Ok, I am sick of one play in the Blazer playbook, and I think it should never be run again. It’s the play where CJ comes curling toward the top of the key, gets a pass from Lillard, gives it right back to him, then keeps curling around to the other side of the court where he gets the pass from Lillard again for a jump shot or a drive. It’s a stupid play for several reasons: 1. Lillard has to toss the ball a long way to CJ on the move, and in order to get it there quickly enough he has to throw the ball fairly low. This pass has been intercepted several times this year, and it was intercepted once in Game 1 by Anthony Davis. 2. The play can be seen coming a mile away. 3. It’s unnecessarily complicated. I hold my breath every time the Blazers run it, because the chances of it going wrong are quite high. 4. No other team in the NBA runs this play, for all the reasons I cite above.
You must not have a clue of what a flare screen is nor how effective it can be. And you must be holding your breath all game because that's simply our basic flow offense.
This is actually one of our best plays. Quick hitter, sometimes gets CJ an open 3, and if not it puts CJ in a position where he's catching the ball facing the basket with a defender coming at him, which is easy to attack.
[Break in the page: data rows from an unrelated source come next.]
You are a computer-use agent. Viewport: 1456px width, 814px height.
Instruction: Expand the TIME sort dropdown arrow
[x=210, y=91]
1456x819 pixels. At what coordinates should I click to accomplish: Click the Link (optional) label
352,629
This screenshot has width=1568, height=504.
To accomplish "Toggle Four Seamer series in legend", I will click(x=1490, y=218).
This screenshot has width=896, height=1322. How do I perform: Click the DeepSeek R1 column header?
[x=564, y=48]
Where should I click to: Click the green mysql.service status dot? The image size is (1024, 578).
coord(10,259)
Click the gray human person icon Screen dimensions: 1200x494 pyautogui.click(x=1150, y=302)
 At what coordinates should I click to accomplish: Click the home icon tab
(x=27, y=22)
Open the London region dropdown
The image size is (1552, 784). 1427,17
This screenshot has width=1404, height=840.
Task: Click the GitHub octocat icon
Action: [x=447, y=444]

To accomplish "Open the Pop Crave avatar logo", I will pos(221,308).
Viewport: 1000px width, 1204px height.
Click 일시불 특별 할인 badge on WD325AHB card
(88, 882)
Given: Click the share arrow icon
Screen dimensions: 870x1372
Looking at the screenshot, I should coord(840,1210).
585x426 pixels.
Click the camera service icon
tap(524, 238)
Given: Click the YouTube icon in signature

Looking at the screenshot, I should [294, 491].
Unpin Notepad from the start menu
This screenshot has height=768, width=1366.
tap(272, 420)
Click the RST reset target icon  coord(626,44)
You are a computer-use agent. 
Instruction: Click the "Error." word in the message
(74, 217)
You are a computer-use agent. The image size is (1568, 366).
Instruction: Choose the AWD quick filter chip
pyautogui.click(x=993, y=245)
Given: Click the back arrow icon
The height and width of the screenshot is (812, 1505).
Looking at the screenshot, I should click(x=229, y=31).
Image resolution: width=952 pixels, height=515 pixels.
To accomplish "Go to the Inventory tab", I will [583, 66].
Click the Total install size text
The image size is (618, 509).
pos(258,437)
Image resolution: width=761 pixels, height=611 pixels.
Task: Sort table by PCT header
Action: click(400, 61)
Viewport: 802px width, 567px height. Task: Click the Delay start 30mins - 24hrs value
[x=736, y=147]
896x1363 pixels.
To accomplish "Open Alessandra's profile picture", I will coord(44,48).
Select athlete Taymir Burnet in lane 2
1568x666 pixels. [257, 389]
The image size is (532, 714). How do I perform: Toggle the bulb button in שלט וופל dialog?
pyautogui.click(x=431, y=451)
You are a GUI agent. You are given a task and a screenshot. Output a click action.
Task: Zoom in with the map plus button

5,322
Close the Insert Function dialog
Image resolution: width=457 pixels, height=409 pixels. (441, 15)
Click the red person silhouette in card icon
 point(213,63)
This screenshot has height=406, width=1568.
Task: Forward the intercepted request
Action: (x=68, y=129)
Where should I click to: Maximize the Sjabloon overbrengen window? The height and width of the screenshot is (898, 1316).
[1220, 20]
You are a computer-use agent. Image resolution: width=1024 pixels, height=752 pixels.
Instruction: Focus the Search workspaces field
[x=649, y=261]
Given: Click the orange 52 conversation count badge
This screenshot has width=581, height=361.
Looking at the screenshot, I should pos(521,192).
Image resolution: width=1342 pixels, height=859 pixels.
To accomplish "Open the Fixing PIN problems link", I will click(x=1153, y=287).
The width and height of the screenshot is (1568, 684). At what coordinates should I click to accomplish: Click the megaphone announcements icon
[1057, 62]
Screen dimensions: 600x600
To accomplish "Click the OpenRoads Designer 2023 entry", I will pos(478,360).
Dame tosses to CJ and gets it back so he has his dribble if he doesn't make the flare pass.
1. It's a fairly simple pass. It's a basic flair. It's on the passer to elect when to pass the ball or not. Dame still has his dribble so of he doesn't pass it, he's still in a good spot. 2. Flare screens can be hard to defend, even when you know their coming. 3. How's it complicated? Dame gets his dribble reset then CJ runs off the flare screen. That's extremely simple. 4. You're saying that no teams run flare screens, or no teams have the pass and pitch back before the flare screen?
The problem with it is we run it way too much. It can be an effective tool, but should be mixed in with a variety of other looks. We basically have: The Flare (basic) The P/R (basic) The Drive/Kick, or don't (basic) Sprinkle in a bunch of ISO, and a handful of post-ups, and that's our offense.
I agree with this. We don't have enough diversity.. everything seems to be "flow". There's not enough cuts to the rim or enough curls.
You're not disagreeing with him. Flare screens, basic off ball/on ball screens is all we have. We don't have a set that relies on ball movement warping the defense to a point where it's susceptible to screen freeing a player on a rim cut. We rarely work with double screens with different off ball movement off of it. We don't know how to freelance in terms of screen setting offwnsively. Our offense is solid, but rudimentary.
And i can name at least 4 other teams that run this same type of Flair Screen.............. That are currently in the playoffs. FOR THE WESTERN CONFERENCE!
They run it when it works. If it keeps working they keep running it. The point is to get open looks for uncontested shots. When teams adjust to the flair screen then they are opening up another option. That option is usually the PnR in the middle around the second player involved in scrambling the flair screen (usually the center). Would you like me to describe some more options? There is also the back door ooop to a cutter (usually Pat or Harkless). Then there is the second form of two man game between Dame and CJ drive and dish.
We have a rule in our offense for our youth teams. No matter what offense we're in, if the defense goes into deny or overplays, back cut them to death.
I would LOVE if we ran back cuts! It's like Harkless is the only one familiar with the concept. Basically, I'd be a fan of ANY play that results in motion towards the rim - nearly every pass and cut is on an East/West trajectory, rather than North/South.
That play is called fist motion flip. Here is a good video that shows all the different sets we run off of flare screens, back screens, and the action they create. We’ve added a bit to these as well with the addition of Nurk.
But if the defense stays solid you need more than backcuts to get something going to the rim.. Not sure Stotts realizes that.